# Freaking out! High LH level



## Fiorellina (Mar 26, 2013)

Hi, I'm new to this site and currently in shock. Have been TTC for approx 7 months. My doctor agreed to send me for blood tests and a transvaginal scan. My blood tests was taken on day 16 of my cycle. He didn't tell me to go on day 1-3! Anyway they show that my LH level is 40 and FSH is 13. The scan shows I have polycystic ovaries - everything else is fine. The first doctor I spoke to told me not to worry that I'm ovulating as my periods are regular - but she would refer me to the ACU at Kings. During a follow up appointment I was told by another gp that my results actually show that I am possibly going through early menopause. Wasn't expecting that at all. I will have another set of blood tests done on day 1-3 of my period. The waiting list is about 12 weeks to see a consultant and I am just in a complete state of panic! Information on google is so inconsistent and I can't work out whether it is normal for my LH level to be so high as this may be due to the mid cycle surge or if this really means I'm going through early menopause? I just feel like I can't wait and not sure what to do. Haven't been able to focus or think about anything else. Finding it really hard to tell anyone too. 
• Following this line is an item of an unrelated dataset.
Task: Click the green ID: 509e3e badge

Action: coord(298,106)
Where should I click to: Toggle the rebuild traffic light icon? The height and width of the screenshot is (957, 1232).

Has anyone had a similar experience?


----------



## Ivfmamma (Jun 10, 2012)

Could you not pay privately for a blood test to be done again on the correct day, then have an immediate follow up with a private consultant, will save you 12 weeks of stress x


----------



## Dudders (Jun 18, 2012)

The polycystic ovaries could be an adequate explanation for these levels.  The fact you have regular periods would probably prevent a diagnosis of PCOS.  That said the comparative LH to FSH level could be symptomatic of PCOS as in PCOS the LH level is usually at least double the FSH level.  If you can't get bloods done on the right day soon and at least have access to the results, I too would be tempted to do this privately.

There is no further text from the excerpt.